## CHALLENGE
Count the lines in the entries below that contain the string "button". Reply with the number alone.
** Start ENTRIES **
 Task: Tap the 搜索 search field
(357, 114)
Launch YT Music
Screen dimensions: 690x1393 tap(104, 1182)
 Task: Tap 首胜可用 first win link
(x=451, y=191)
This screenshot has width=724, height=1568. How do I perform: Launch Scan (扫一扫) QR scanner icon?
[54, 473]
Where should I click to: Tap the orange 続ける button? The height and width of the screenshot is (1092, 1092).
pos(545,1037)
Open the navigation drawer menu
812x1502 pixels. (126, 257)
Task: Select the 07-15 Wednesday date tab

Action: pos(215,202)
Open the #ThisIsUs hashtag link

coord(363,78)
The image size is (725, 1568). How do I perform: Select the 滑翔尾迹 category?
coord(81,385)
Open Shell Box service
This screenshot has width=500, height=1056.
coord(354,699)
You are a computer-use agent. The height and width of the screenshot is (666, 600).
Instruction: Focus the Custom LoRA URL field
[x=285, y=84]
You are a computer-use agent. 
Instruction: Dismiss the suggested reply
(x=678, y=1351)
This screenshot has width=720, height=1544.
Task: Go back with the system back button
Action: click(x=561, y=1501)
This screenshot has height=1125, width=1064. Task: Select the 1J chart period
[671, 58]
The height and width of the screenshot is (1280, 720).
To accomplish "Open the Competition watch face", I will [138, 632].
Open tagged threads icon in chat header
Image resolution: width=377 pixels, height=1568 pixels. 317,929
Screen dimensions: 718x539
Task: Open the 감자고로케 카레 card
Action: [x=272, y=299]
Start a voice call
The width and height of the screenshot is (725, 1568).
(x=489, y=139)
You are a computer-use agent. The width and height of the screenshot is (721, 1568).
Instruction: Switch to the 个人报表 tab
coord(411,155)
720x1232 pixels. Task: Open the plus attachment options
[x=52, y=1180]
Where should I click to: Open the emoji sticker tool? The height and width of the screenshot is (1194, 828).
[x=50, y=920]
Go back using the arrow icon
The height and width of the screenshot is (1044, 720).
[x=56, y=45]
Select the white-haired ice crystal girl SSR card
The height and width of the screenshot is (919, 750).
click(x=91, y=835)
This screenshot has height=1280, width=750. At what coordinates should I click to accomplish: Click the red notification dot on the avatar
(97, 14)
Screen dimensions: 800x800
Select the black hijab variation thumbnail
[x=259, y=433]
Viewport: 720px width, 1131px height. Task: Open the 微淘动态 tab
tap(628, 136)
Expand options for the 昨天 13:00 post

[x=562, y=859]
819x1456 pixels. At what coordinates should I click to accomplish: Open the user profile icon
** End ENTRIES **
## COMPLETED TASK
2